By Stephanie Rogen
Of late, I’ve been thinking a lot about what a trustee is NOT. I like to affirm and encourage strengths, so this feels like an odd orientation. But I realize by defining what a trustee is NOT, I can more easily convey what a trustee IS – and perhaps help boards and individual trustees avoid serious dysfunction and realize their full potential. I’m keeping this short and sweet, and welcome comments, insights, and questions that expand my understanding and challenge me in this conversation!
Trustees are NOT Volunteers: Yes, you are unpaid. Yes, you likely engage with the passion and dedication for the mission that a volunteer offers. But, you are no longer a volunteer in the way you may have been as a parent association officer, an event chair, or a committee participant.
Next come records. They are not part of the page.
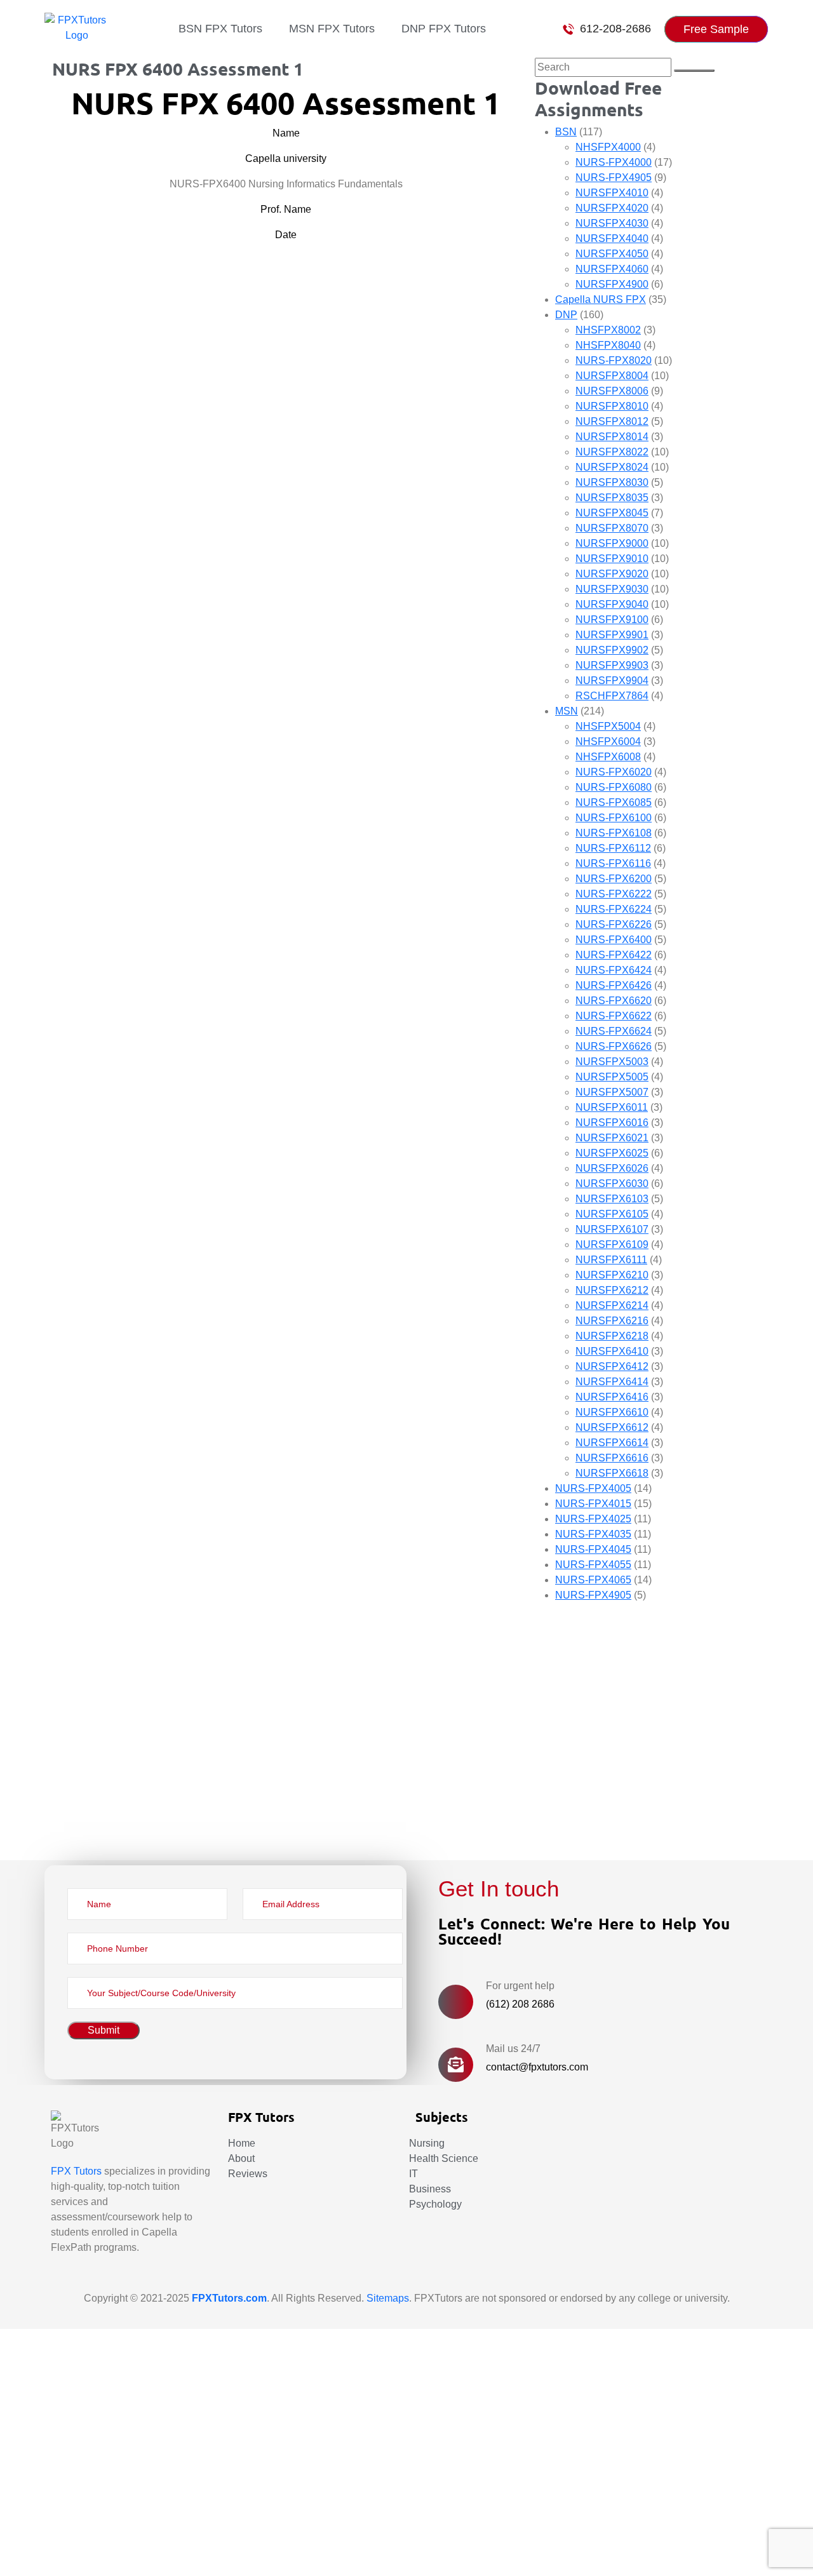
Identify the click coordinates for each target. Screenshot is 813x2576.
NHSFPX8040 (608, 345)
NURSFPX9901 (611, 634)
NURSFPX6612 (611, 1427)
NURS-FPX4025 (593, 1518)
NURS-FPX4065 (593, 1579)
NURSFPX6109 (611, 1244)
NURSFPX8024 (611, 467)
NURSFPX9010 (611, 558)
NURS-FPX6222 (613, 894)
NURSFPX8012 (611, 421)
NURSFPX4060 (611, 269)
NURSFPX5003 (611, 1061)
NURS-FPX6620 (613, 1000)
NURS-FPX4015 (593, 1503)
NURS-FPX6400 (613, 939)
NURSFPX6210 (611, 1275)
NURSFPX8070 (611, 528)
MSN (566, 711)
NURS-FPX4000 (613, 162)
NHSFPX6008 (608, 756)
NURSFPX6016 (611, 1122)
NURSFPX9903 (611, 665)
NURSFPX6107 (611, 1229)
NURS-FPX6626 (613, 1046)
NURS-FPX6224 (613, 909)
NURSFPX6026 (611, 1168)
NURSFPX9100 (611, 619)
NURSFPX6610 (611, 1412)
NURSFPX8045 (611, 512)
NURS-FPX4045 (593, 1549)
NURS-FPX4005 (593, 1488)
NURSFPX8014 (611, 436)
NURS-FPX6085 (613, 802)
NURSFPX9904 (611, 680)
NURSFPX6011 (611, 1107)
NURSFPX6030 (611, 1183)
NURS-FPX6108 (613, 833)
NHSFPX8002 (608, 330)
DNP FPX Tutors (443, 28)
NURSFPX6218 (611, 1336)
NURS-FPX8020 (613, 360)
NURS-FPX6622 (613, 1015)
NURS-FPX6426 (613, 985)
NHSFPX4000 (608, 147)
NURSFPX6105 (611, 1214)
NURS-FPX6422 (613, 954)
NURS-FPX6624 (613, 1031)
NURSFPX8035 (611, 497)
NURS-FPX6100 (613, 817)
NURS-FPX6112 (613, 848)
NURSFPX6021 (611, 1137)
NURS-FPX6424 (613, 970)
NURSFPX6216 (611, 1320)
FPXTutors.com (229, 2298)
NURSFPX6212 (611, 1290)
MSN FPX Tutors (332, 28)
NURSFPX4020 (611, 208)
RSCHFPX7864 (611, 695)
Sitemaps (387, 2298)
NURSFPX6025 (611, 1153)
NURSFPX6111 (611, 1259)
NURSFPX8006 (611, 391)
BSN (566, 131)
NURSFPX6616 (611, 1457)
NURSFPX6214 (611, 1305)
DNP (566, 314)
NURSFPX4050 (611, 253)
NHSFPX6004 (608, 741)
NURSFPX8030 (611, 482)
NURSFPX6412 (611, 1366)
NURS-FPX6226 (613, 924)
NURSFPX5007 (611, 1092)
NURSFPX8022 (611, 451)
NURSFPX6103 (611, 1198)
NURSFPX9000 (611, 543)
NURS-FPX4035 (593, 1534)
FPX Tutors (76, 2171)
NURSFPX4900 (611, 284)
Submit (55, 1820)
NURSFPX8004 (611, 375)
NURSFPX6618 (611, 1473)
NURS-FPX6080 (613, 787)
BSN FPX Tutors (220, 28)
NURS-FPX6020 (613, 772)
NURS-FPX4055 (593, 1564)
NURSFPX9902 (611, 650)
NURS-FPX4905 (613, 177)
Trustees ARE Unpaid Professional Talent: While you may offer yourself as a volunteer in particular contexts, in the boardroom you are an unpaid governance professional with professional expertise and professional responsibility for the institution.
Trustees are NOT Representatives or Delegates: Whether you are publicly elected, or nominated within a private school or not for profit board process, once you accept the role you immediately take on enterprise-wide responsibility. You are NOT a representative for a certain population or stakeholder group (like an elected congressman), nor are you on the Board to defend or protect particular interests.
Trustees ARE Guardians of the Enterprise, its Mission, and its Core Values: Trustees defend the institution’s interests, holding in the balance both the economic and social welfare of the organization and its members. Trustees play a long game and consider the needs of future generations as they deliver on relevance and value in the present. This can be lonely work, especially if you serve as a trustee or board member within a tight community where you enjoy strong personal and social connections.
Trustees are NOT Investigators: It can be very tempting to pursue deeper research into a reported problem, a troubling anecdote, or a concern voiced to you by an employee or community member. This is NOT your job. Report the issue to your leader and to your board leadership – but save the fact finding for a more intentional, board/leadership driven process. Anything else puts you at risk for violating your duty of care, your duty of loyalty, and your role as “Guardian of the Enterprise.”
Trustees ARE Pattern Detectors and Dilemma Mediators: When concerns arise about organizational performance, culture, or talent, trustees can ask good questions. Are we seeing a pattern? What do we know, and what do we NOT know? How can we work with leadership to understand and resolve a problem, if it exists? How do we message and support predictability, consistency, and responsibility within our community? And how do we help our leaders reconcile tensions and address dilemmas where we must tolerate losses and trade-offs together? This is the work of the Board.
What did I miss? What else would you offer as a “NOT” for defining the role of a trustee?